### TASK DIRECTIONS
Go through the records and show each line where the word "agent" occurs.

### EXERCISE MATERIALS
★ ★ ★ ★ ★

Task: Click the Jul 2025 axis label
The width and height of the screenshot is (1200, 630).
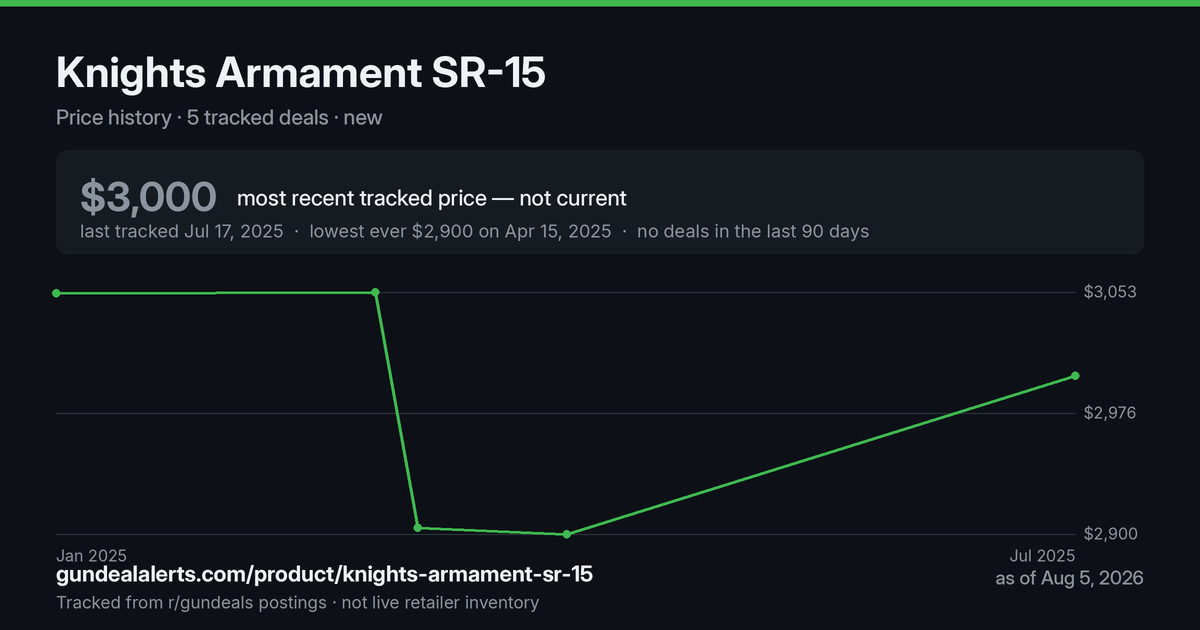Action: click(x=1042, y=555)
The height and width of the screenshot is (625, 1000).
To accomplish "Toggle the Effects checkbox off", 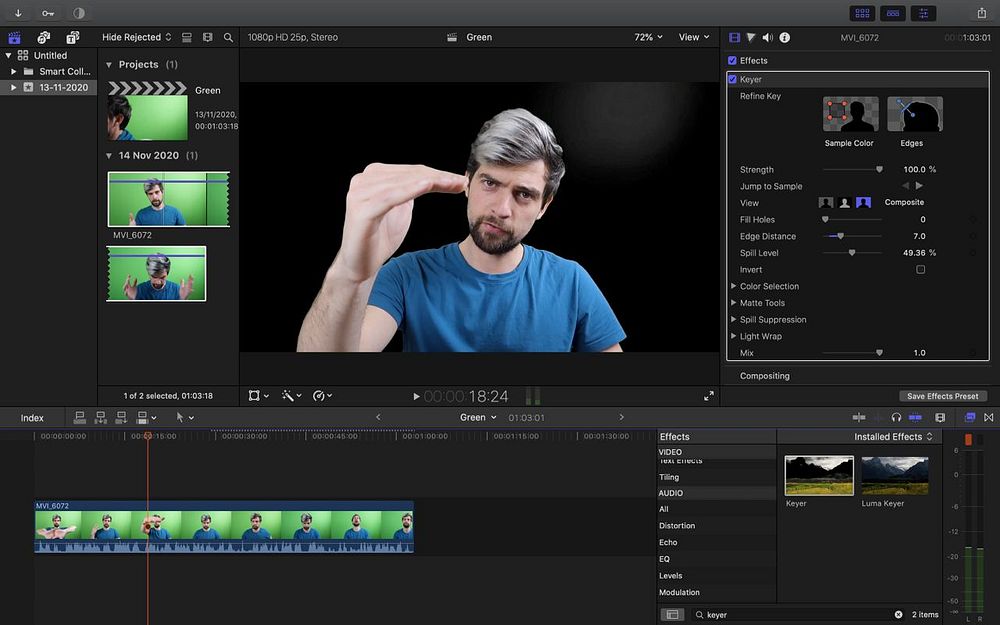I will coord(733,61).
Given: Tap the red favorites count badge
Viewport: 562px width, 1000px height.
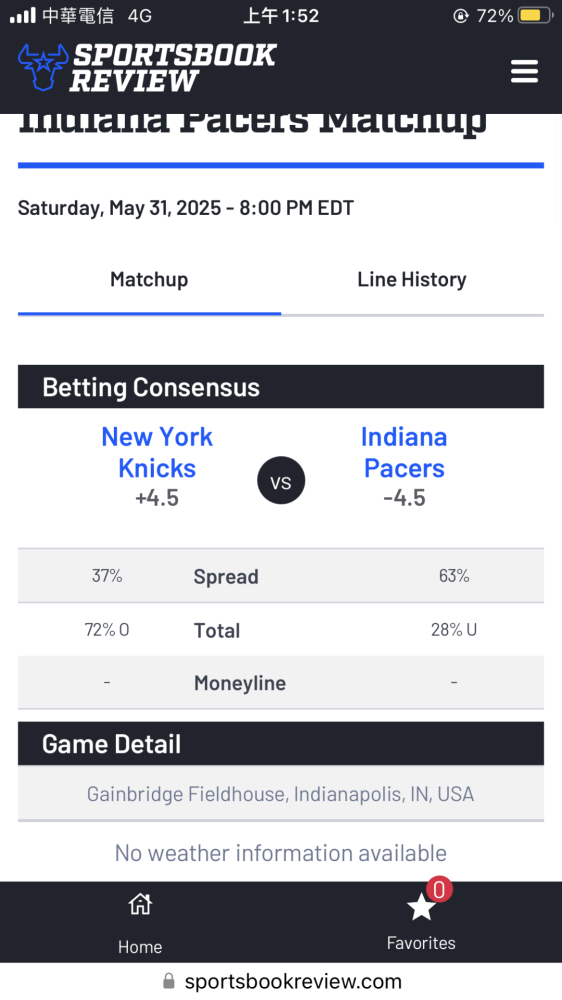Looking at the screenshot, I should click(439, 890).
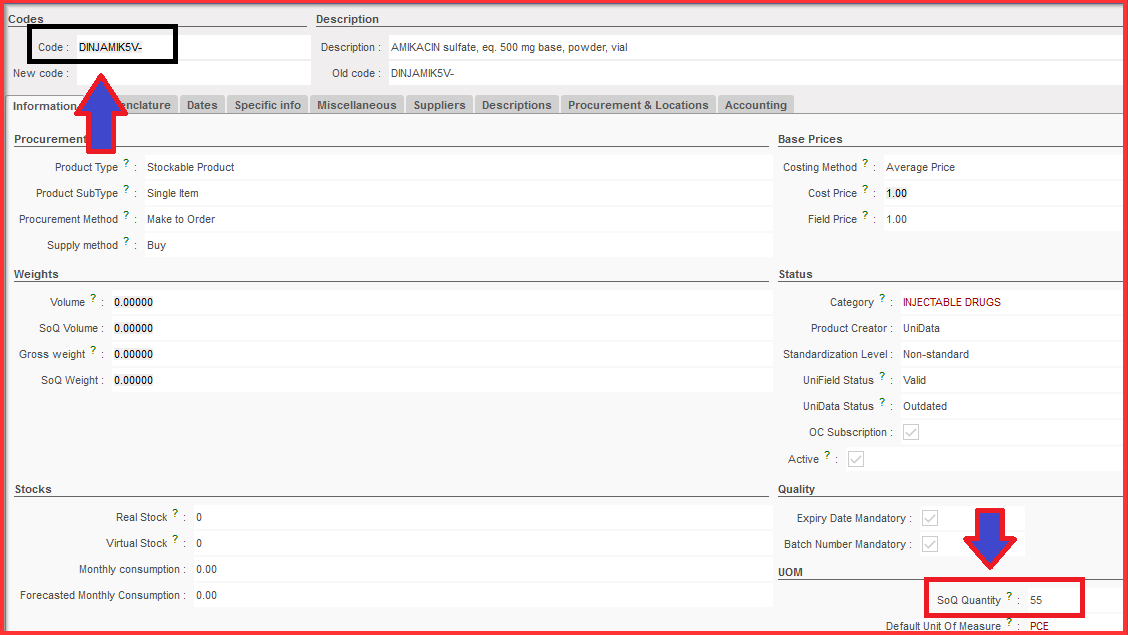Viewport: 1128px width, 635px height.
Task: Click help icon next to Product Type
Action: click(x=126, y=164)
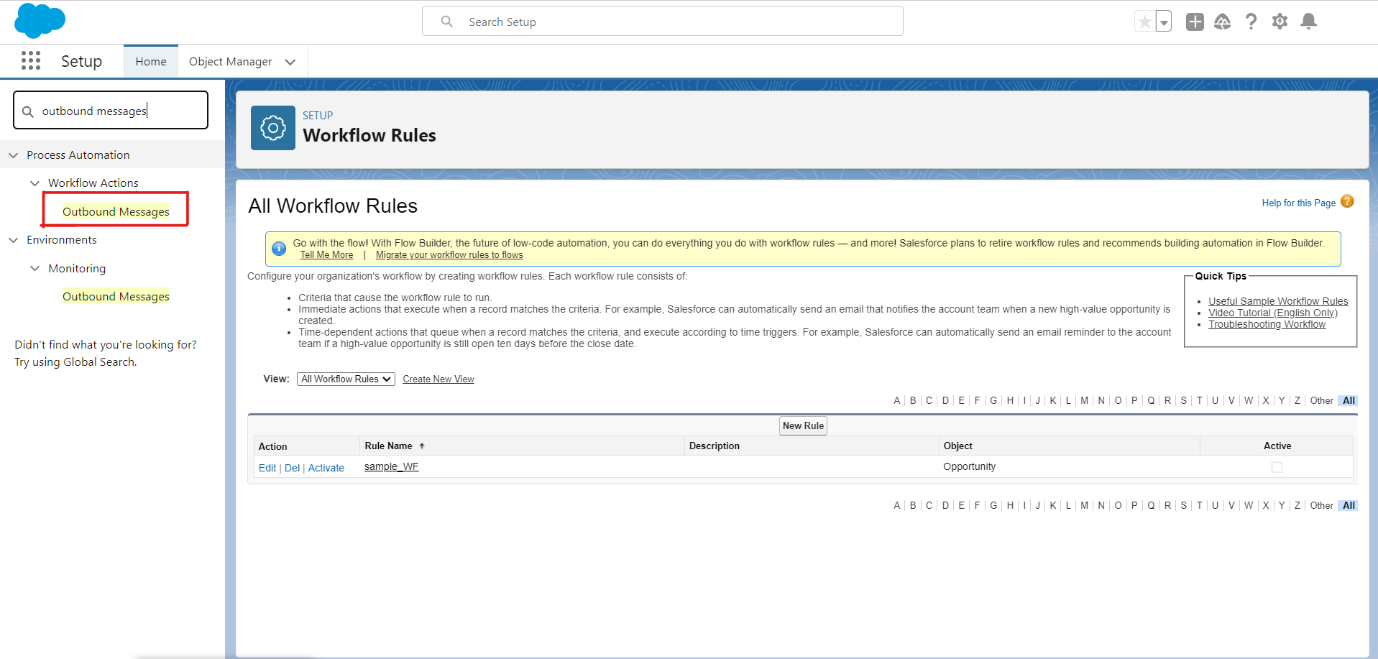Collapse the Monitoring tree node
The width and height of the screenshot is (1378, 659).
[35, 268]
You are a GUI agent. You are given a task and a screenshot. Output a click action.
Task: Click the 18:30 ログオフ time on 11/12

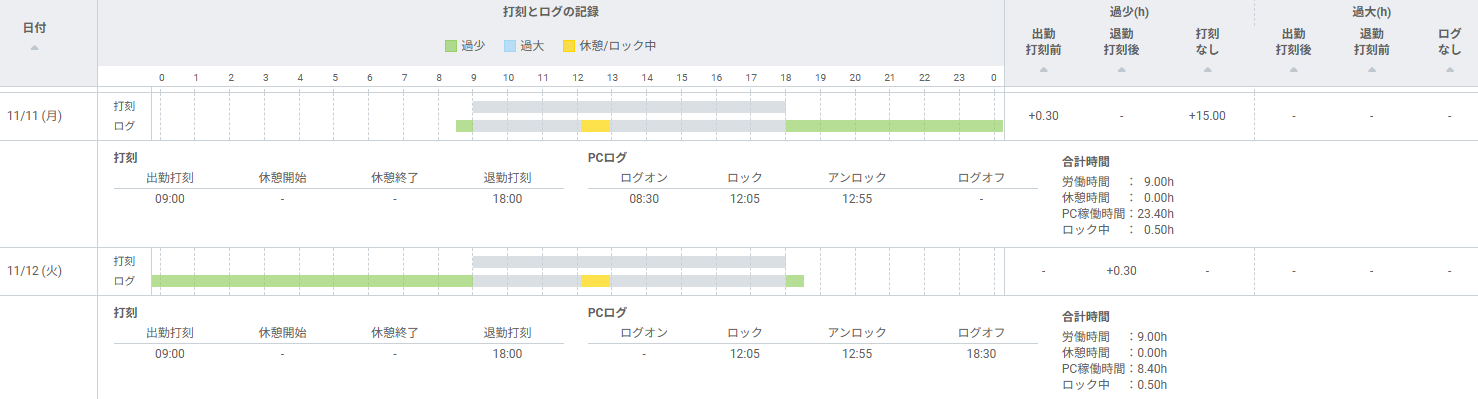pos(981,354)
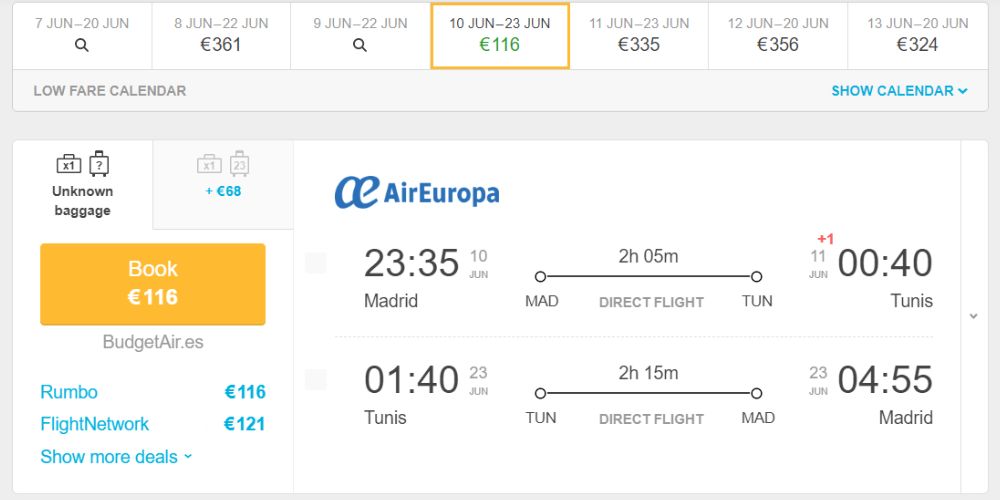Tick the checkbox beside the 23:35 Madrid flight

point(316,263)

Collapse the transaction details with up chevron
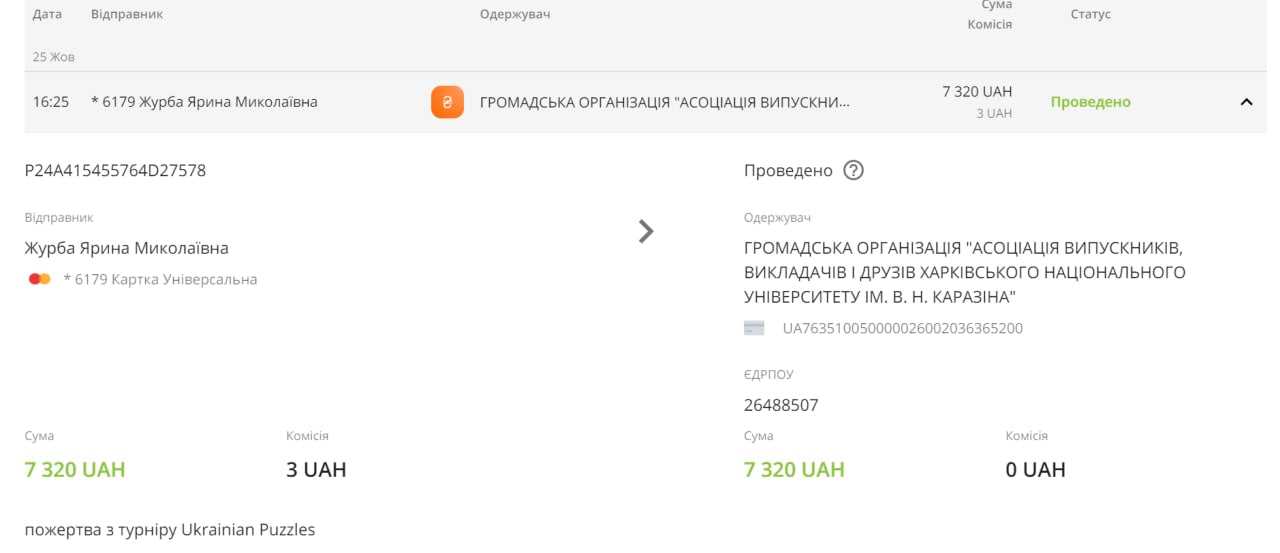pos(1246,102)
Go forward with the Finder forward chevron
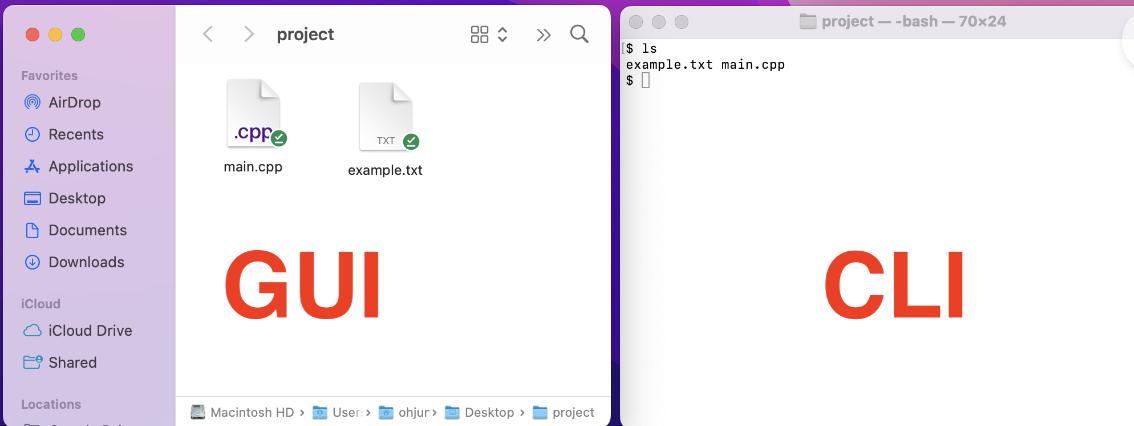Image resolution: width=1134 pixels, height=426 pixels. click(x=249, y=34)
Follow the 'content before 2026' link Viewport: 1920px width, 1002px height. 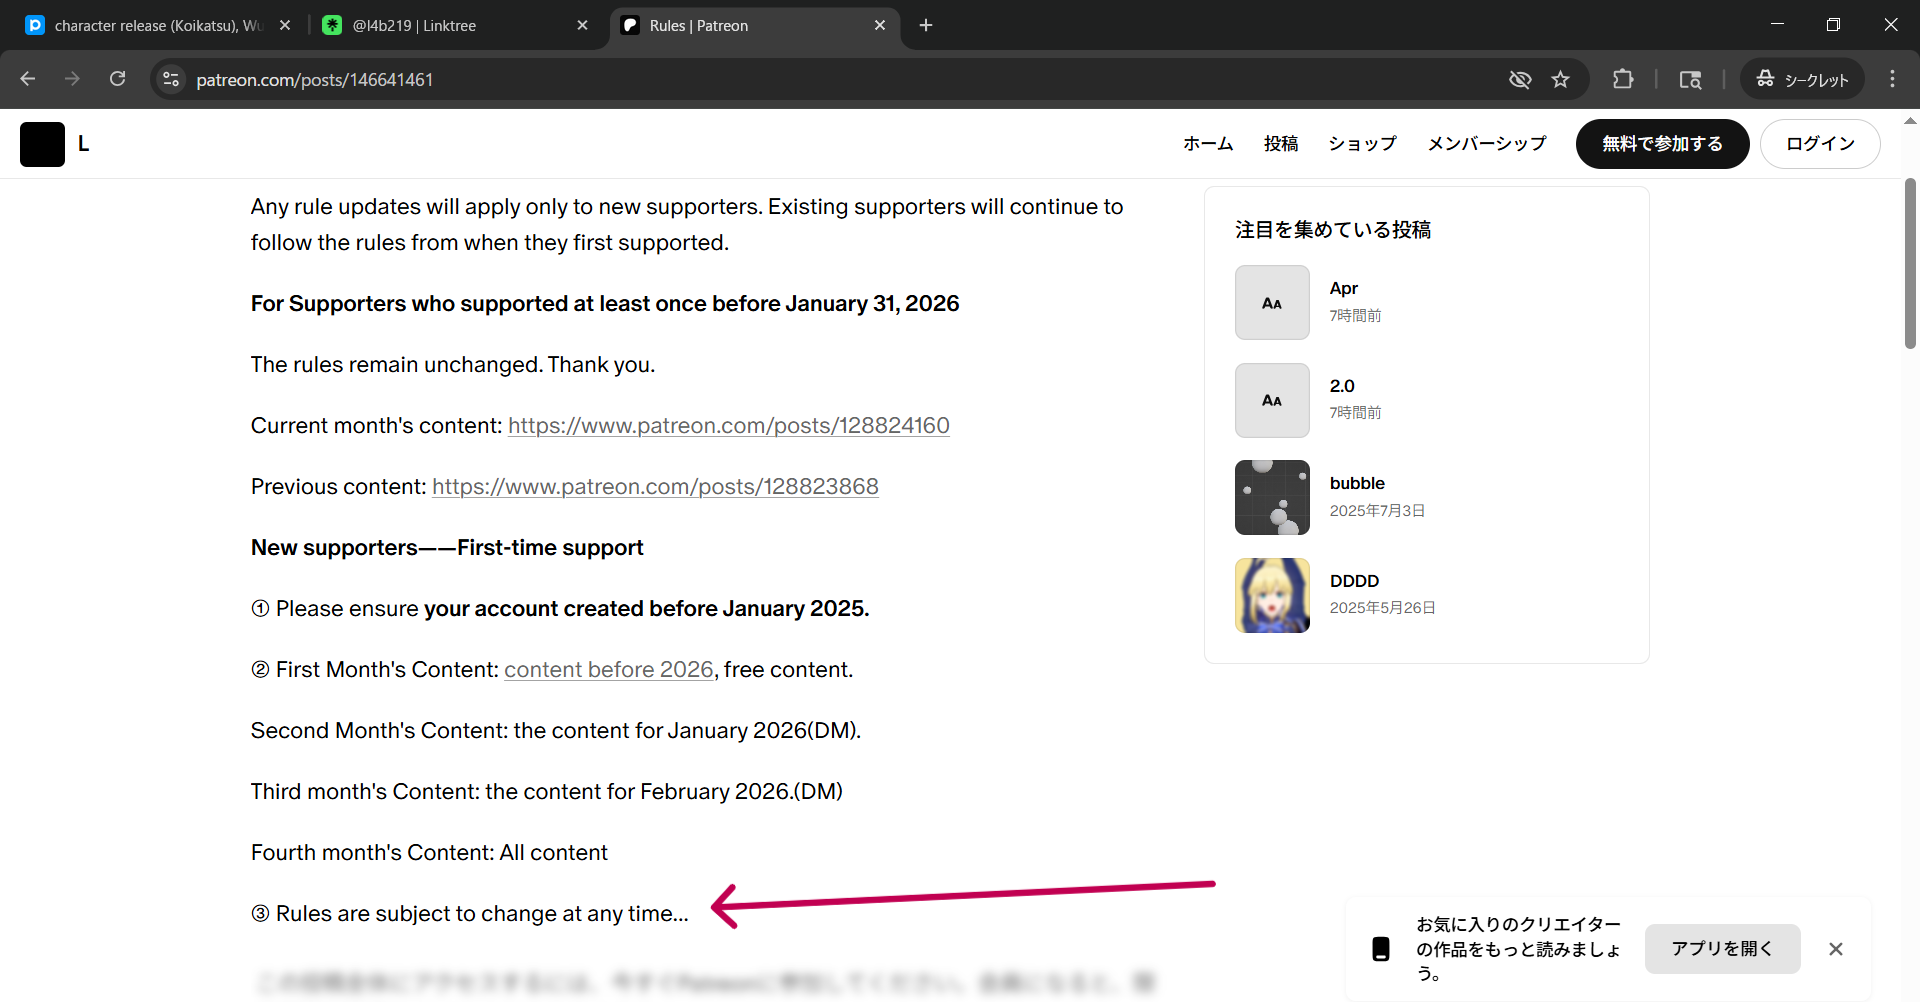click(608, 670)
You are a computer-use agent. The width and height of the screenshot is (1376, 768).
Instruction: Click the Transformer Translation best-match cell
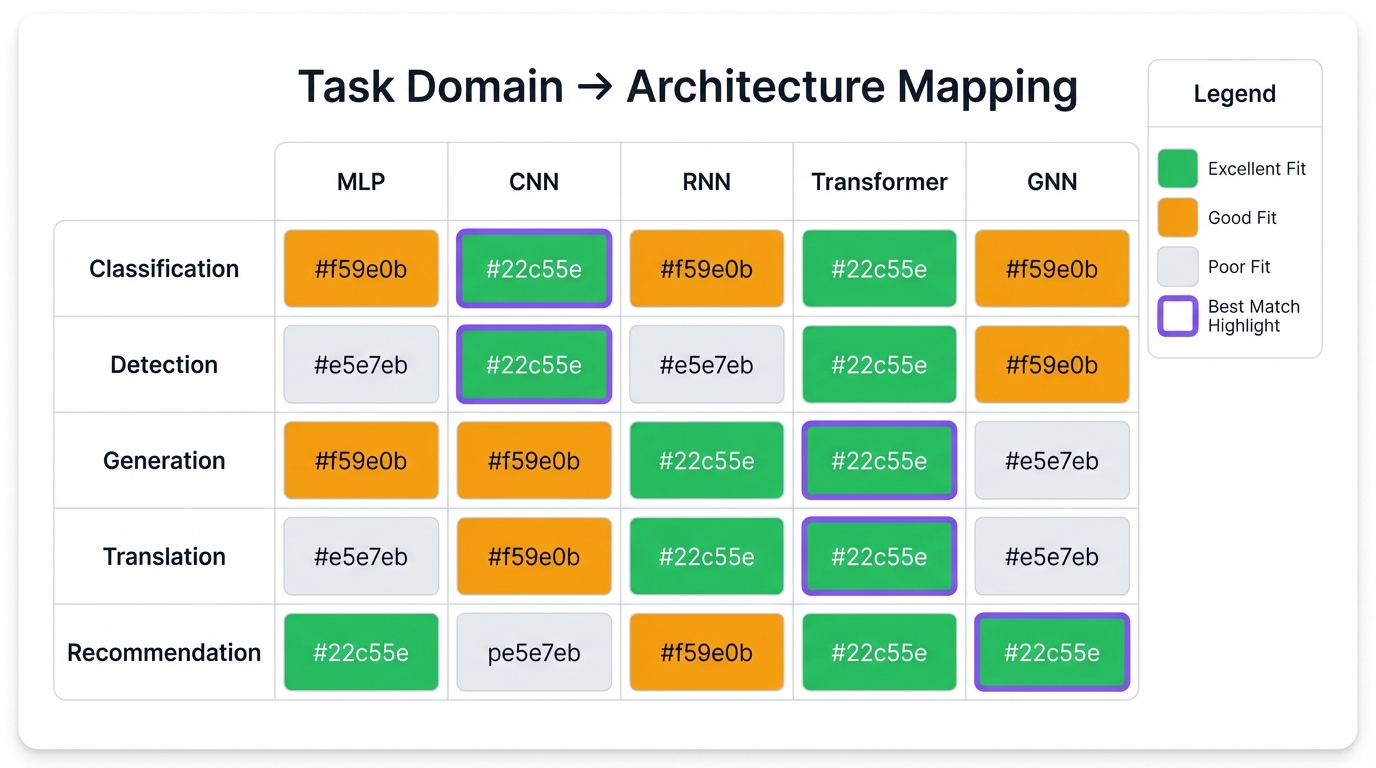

★ ★ ★ ★ ★

### YOUR SOLUTION
You are a GUI agent. You are given a task and a screenshot. Output a click action.
You are a computer-use agent. The width and height of the screenshot is (1376, 768).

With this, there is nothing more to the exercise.